------ RECORDS SUPPLIED ------

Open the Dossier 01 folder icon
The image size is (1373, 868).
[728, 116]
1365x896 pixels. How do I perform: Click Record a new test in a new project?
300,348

------

» EXERCISE PROMPT:
Nothing but an exact copy of the records belongs in the answer.

» YOUR SOLUTION:
Open the Dossier 01 folder icon
The image size is (1373, 868).
[728, 116]
1365x896 pixels. How do I perform: Click Record a new test in a new project?
300,348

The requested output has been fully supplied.